Pointing records for text and elements:
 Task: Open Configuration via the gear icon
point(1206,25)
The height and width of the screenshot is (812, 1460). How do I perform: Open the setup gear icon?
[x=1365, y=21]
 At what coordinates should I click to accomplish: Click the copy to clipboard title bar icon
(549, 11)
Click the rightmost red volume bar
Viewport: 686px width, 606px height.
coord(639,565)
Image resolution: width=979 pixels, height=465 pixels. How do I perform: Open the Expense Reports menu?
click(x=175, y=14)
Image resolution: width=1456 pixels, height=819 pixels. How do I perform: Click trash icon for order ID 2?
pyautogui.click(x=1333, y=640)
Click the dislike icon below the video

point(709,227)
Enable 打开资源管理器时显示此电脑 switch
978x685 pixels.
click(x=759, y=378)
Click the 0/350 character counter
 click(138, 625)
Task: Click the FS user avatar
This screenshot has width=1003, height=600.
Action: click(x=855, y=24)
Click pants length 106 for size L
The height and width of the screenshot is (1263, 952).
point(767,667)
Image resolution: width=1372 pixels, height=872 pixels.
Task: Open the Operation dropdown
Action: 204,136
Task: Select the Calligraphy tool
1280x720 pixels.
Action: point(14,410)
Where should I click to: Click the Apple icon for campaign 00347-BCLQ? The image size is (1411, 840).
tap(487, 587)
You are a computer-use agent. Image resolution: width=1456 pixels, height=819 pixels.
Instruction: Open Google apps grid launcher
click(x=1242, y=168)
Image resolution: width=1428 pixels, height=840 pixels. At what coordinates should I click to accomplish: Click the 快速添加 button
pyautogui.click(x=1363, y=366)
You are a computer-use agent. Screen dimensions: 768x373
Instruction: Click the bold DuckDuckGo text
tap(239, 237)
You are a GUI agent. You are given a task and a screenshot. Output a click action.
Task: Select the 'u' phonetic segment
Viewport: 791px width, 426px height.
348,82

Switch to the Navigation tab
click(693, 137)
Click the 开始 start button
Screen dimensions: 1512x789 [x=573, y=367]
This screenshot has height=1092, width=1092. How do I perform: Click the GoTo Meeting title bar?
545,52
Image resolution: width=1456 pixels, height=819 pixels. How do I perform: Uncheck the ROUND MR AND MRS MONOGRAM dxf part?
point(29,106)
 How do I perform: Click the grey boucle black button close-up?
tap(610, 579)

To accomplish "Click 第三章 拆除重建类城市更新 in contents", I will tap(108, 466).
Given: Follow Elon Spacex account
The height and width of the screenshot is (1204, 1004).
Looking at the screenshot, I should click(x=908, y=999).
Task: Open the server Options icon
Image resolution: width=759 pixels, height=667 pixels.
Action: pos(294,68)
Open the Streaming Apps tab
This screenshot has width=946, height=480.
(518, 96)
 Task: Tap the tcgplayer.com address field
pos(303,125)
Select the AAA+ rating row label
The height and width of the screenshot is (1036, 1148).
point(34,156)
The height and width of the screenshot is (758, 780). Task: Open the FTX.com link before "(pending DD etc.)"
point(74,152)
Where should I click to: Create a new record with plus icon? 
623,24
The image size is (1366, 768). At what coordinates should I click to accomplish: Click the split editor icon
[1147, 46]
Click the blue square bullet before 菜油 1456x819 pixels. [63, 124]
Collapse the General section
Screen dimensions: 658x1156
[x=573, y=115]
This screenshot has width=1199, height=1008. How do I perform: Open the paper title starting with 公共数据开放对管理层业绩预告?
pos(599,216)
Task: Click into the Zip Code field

Problem to work on> Copy out verbatim the lines of the entries from the line containing "Click the 开始 start button" through the line containing "Looking at the", including both of those lines.

Complete output>
Click the 开始 start button
Screen dimensions: 1512x789 [x=573, y=367]
This screenshot has height=1092, width=1092. How do I perform: Click the GoTo Meeting title bar?
545,52
Image resolution: width=1456 pixels, height=819 pixels. How do I perform: Uncheck the ROUND MR AND MRS MONOGRAM dxf part?
point(29,106)
 How do I perform: Click the grey boucle black button close-up?
tap(610, 579)

To accomplish "Click 第三章 拆除重建类城市更新 in contents", I will tap(108, 466).
Given: Follow Elon Spacex account
The height and width of the screenshot is (1204, 1004).
Looking at the screenshot, I should click(x=908, y=999).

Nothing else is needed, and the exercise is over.